:: RECORDS PROVIDED

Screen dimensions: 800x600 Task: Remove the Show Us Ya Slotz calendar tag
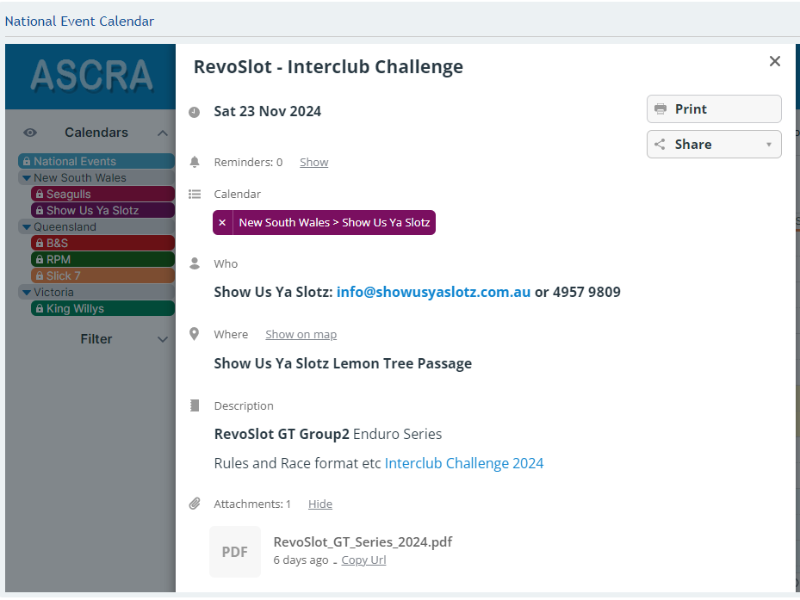pyautogui.click(x=222, y=222)
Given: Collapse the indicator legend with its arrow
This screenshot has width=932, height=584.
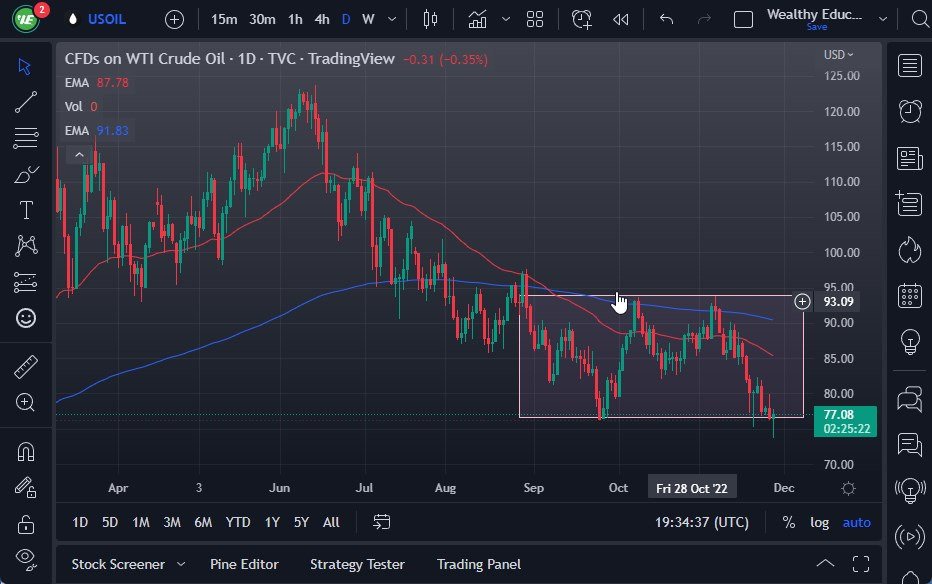Looking at the screenshot, I should tap(79, 154).
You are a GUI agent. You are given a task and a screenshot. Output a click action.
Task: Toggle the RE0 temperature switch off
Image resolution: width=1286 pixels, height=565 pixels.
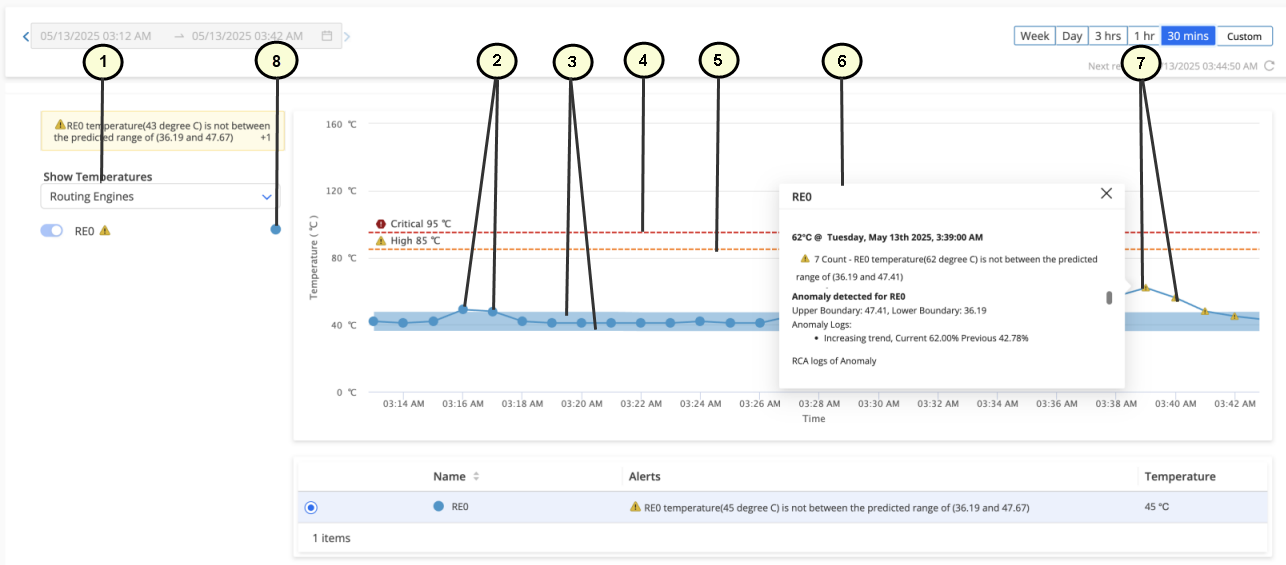click(x=51, y=231)
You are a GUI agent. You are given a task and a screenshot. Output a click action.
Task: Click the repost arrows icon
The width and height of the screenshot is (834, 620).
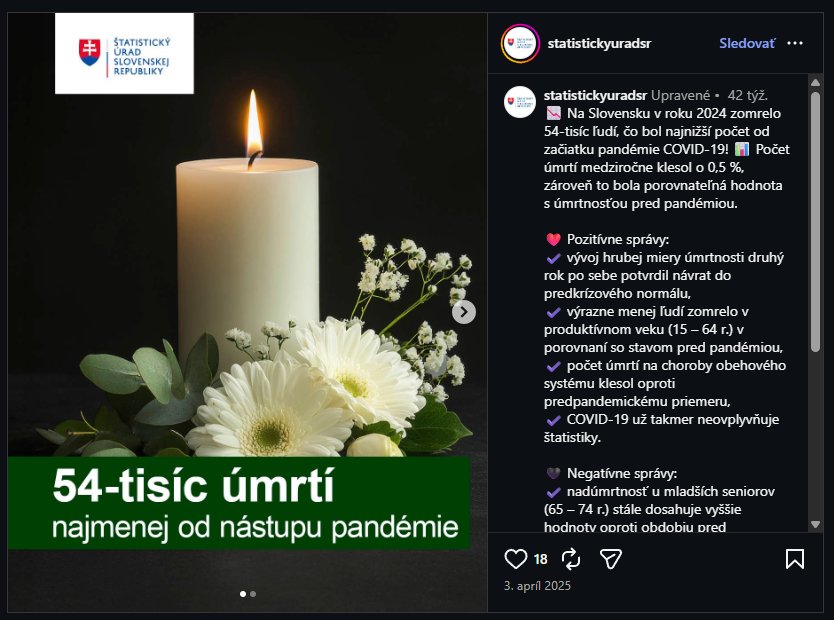point(571,559)
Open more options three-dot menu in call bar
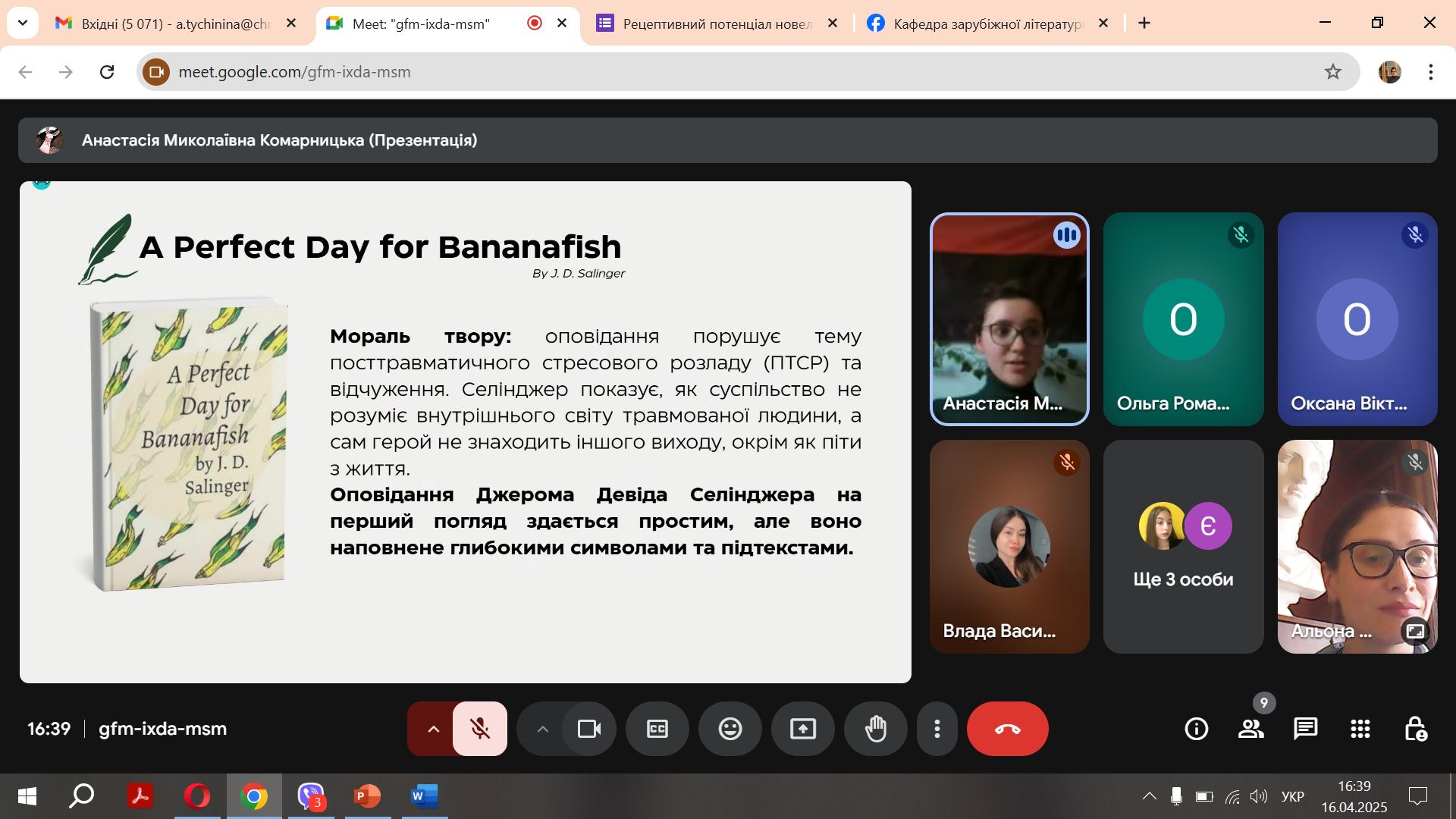The width and height of the screenshot is (1456, 819). coord(937,729)
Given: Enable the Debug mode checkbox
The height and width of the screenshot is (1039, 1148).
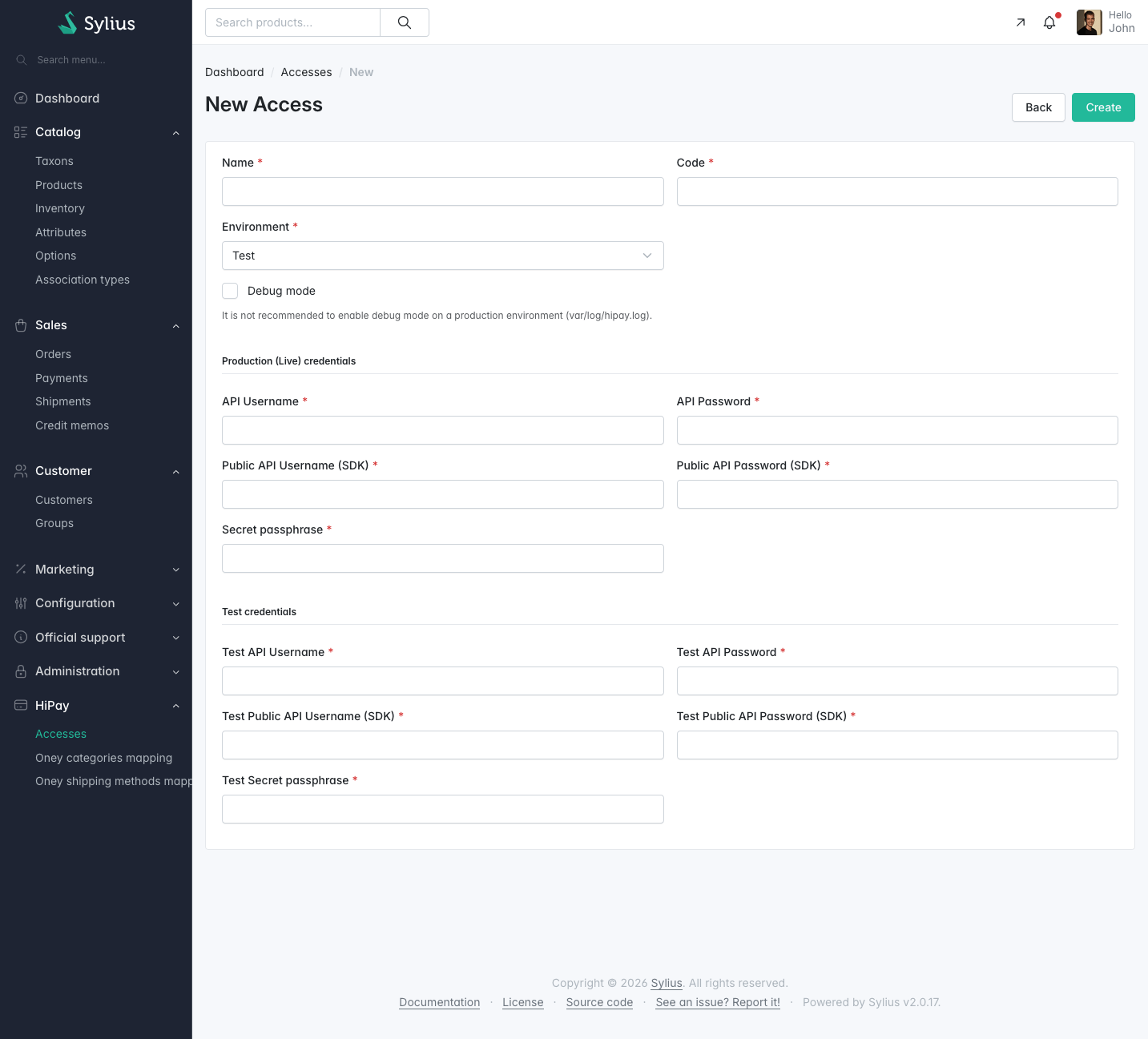Looking at the screenshot, I should 230,291.
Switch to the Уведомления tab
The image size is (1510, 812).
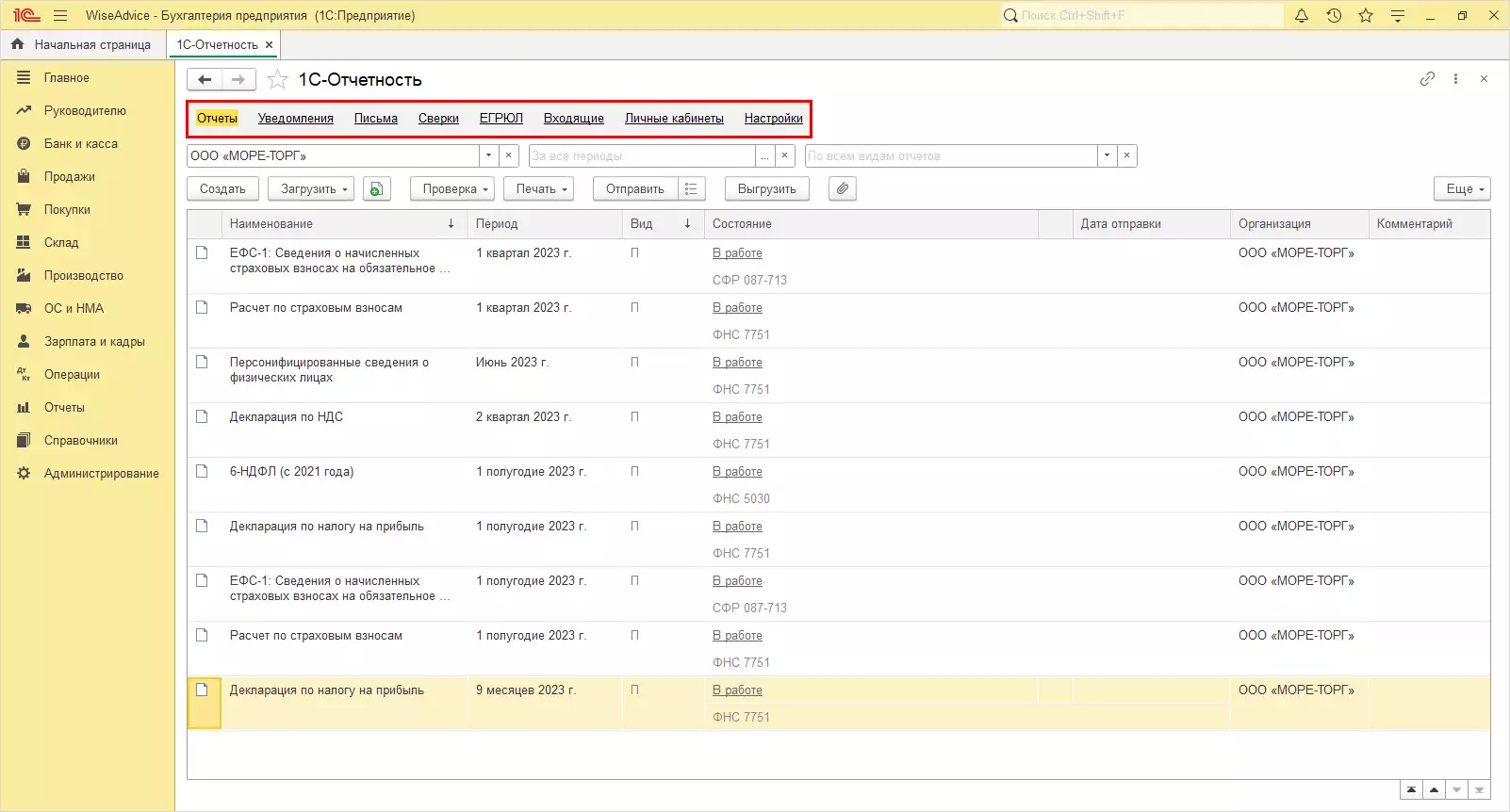click(x=296, y=119)
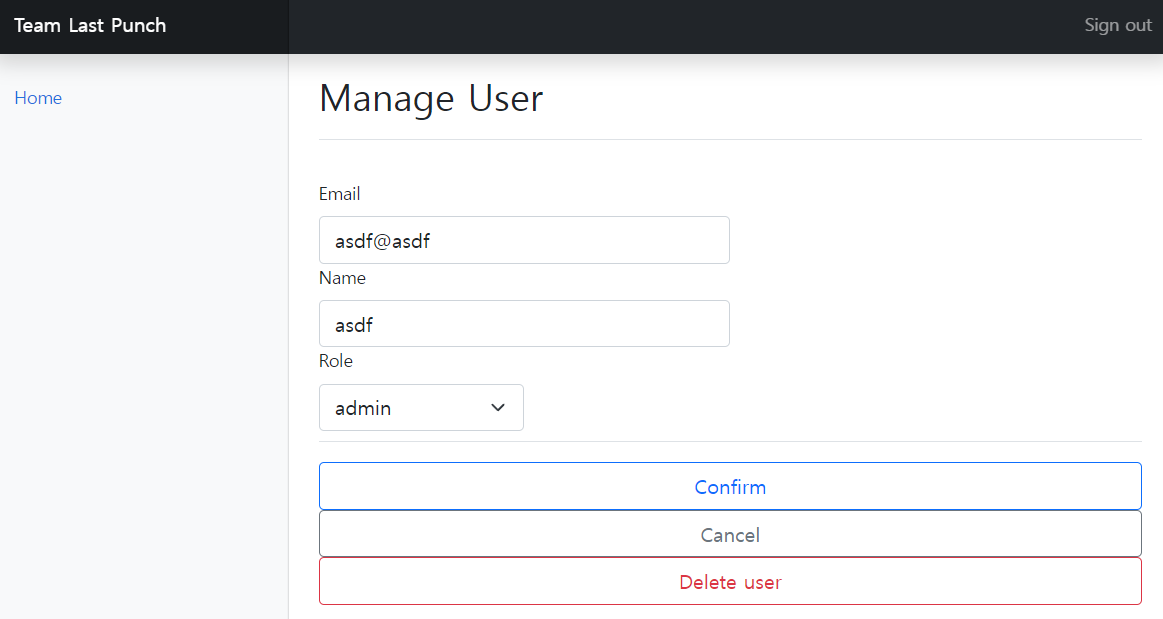
Task: Click the Role field label
Action: coord(335,360)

::::

WORK REQUIRED:
Lines from the one containing "Task: Click the repost arrows icon" through the end of the entries above, both included, are to be written out exactly; no pictures and no other lines.

ANSWER SPACE:
Task: Click the repost arrows icon
The width and height of the screenshot is (834, 620).
point(571,559)
Open more options three-dot menu in call bar
The width and height of the screenshot is (1456, 819). coord(937,729)
Given: Enable the Debug mode checkbox
The height and width of the screenshot is (1039, 1148).
Looking at the screenshot, I should 230,291.
Switch to the Уведомления tab
The image size is (1510, 812).
click(x=296, y=119)
Task: Click the Role field label
Action: coord(335,360)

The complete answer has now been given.